The Kenai City Council has come out against Ballot Measure 4, the proposed 10 mill tax cap initiative that will appear on the Nov. 7 ballot. The council did not, however, take any action -- pro or con -- regarding the proposed legalization of marijuana initiative.
Mayor John Williams brought the two resolutions before the council on Thursday, saying the city needed to speak out against legalizing hemp and limiting local government's ability to tax its residents. The council moved its regular Wednesday meeting to Thursday in observance of Alaska Day.
Ballot Initiative 5 would do away with civil and criminal penalties for people who use marijuana and other hemp products and would regulate the drug like alcohol. Possession of marijuana for personal use was legal in the state for 15 years until 1990, when a ballot initiative made it illegal again.
Council member Linda Swar-ner said she will vote no on the initiative come election day, but could not support the city's resolution.
"I have a hard time as the council telling citizens how to vote," Swarner said.
"I feel the general public has a right to say 'yea' or 'nay' on any initiative," said council member Jim Bookey.
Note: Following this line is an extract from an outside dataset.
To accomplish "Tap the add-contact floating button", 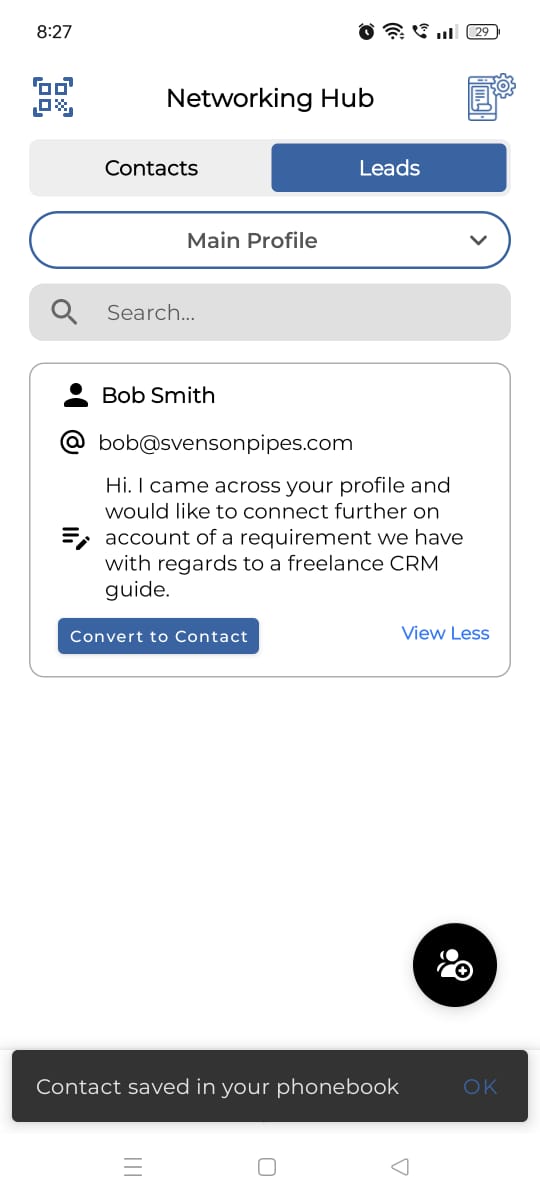I will click(x=455, y=965).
Council member Pat Porter agreed.
"I don't mind publicly stating that I'm against it, and I will vote no, but I don't feel as a council we can tell people how to vote," she said. "I think marijuana and drugs are horrid, and never in my life have I smoked one or inhaled."
Williams said the legalization of marijuana would go against federal law and may jeopardize federal highway funds to the state.
"That is a major economic fact facing the state of Alaska," he said.
"I have stood up before and said we have a major drug problem in our community and our state," he added. "We in public office have a duty to say this is wrong."
One council member, Bill Frazer, joined Williams in voting for the resolution against Proposition 5.
"I, too, will vote no against this initiative, and I will support this resolution," he said. "I believe we need to take a stand."
The mayor's resolution went down to defeat 2-5, with Frazer and Williams the only votes in favor.
When the council addressed Initiative 4, it appeared it would go down to the same defeat, though after a lengthy process of rewording certain passages, the council approve it unanimously.
Ballot Initiative 4 would bar municipalities across the state from imposing any property tax above 10 mills, or 1 percent of a home's assessed value. A 10 mill tax is the equivalent of $1,000 on a $100,000 home.
The changes, suggested by council member Duane Bannock, involved replacing "Ballot Measure 4" in the title and resolution paragraphs with "any new statewide imposed tax cap."
References to Ballot Measure 4 were left in the body of the resolution as "statements of facts that educate people on the issue," Bannock said.
The council did not address the other four propositions that will appear on the general election ballot, which includes Ballot Measure 1, a constitutional amendments prohibiting voter initiatives on wildlife management; Measure 2, a constitutional amendment barring the courts from changing the language in proposed constitutional amendments; Measure 3, a constitutional amendment that would require the Alaska Permanent Fund be managed by a public corporation; and Measure 6, that asks voters if they want to approve or reject a bill that passed the legislature allowing land and shoot wolf hunting.